In November 1935, George Parker visited Magie and finally offered to buy her patent. The offer wasn’t about restitution, but rather part of a corporate strategy to absorb games that threatened Monopoly’s monopoly: Easy Money, Finance, Inflation, and, of course, Magie’s Landlord’s Game. To sweeten the deal, Parker promised that his company would not only market The Landlord’s Game, but also develop two new games of Magie’s design. Magie agreed, and Parker Brothers did as promised, though without much oomph. The Landlord’s Game received little press, and Magie’s subsequent games, King’s Men and Bargain Day, fared poorly. Monopoly, on the other hand, went global.
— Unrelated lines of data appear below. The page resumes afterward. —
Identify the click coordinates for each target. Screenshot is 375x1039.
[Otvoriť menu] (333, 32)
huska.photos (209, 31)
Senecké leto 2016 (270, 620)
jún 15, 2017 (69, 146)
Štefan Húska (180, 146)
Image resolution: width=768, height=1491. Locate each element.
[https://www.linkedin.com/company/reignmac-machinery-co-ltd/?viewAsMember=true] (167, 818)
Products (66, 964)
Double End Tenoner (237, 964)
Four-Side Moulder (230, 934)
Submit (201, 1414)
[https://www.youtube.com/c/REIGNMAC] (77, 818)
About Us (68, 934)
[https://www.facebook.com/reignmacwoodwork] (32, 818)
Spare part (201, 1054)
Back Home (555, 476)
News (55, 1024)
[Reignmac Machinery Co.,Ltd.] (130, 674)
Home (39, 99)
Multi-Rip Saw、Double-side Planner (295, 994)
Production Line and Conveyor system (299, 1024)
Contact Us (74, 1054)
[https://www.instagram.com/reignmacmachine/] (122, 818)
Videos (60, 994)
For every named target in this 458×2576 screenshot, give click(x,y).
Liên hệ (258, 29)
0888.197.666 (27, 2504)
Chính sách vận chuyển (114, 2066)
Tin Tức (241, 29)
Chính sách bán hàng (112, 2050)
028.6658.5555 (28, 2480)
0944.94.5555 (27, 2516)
Parker Brothers president Robert Barton later admitted, “Whether [Darrow] got it all from Magie Phillips, whether he got it from somewhere else, we didn’t know. And we cared very little.” Darrow glibly lied, Parker Brothers pretended ignorance, and the collusion worked perfectly for decades. After the umpteenth interview in which Darrow repeated Monopoly’s fake origin story, in 1964, one of his former dinner party friends wrote a letter to the show’s producer, WRCV-TV in Philadelphia. He described precisely where Darrow got the game, and noted the irritation of everyone involved. The letter writer concludes, “There is nothing to be gained by writing you this letter except, perhaps, to vent my feelings and point out . . . that everything in this world is not what it seems to be.”
This entire story would have been lost had Parker Brothers not decided to pursue legal action against a Berkeley economist, Ralph Anspach, who began marketing a game he called Anti-Monopoly in 1973. Parker Brothers (by then owned by General Mills) sent Anspach a frightening cease and desist letter. Anspach thought the grounds ridiculous: no one would ever confuse his scrappy Anti-Monopoly (originally christened “Bust the Trust”) with the global sensation Monopoly — so rather than ceasing and desisting, he began digging up the history of the game, to see if there were grounds to contest Parker Brothers’ copyright claim. Indeed, there were. When Anspach realized Parker Brothers was defending a patent built on a house of cards, he took the company to court. The role of Lizzie Magie was a happy research surprise. As for the flip flop at the center of the story — a homemade, anti-capitalist game created by a woman becomes a mass-produced uber-capitalist game that profits a man — that part wasn’t much of a surprise at all.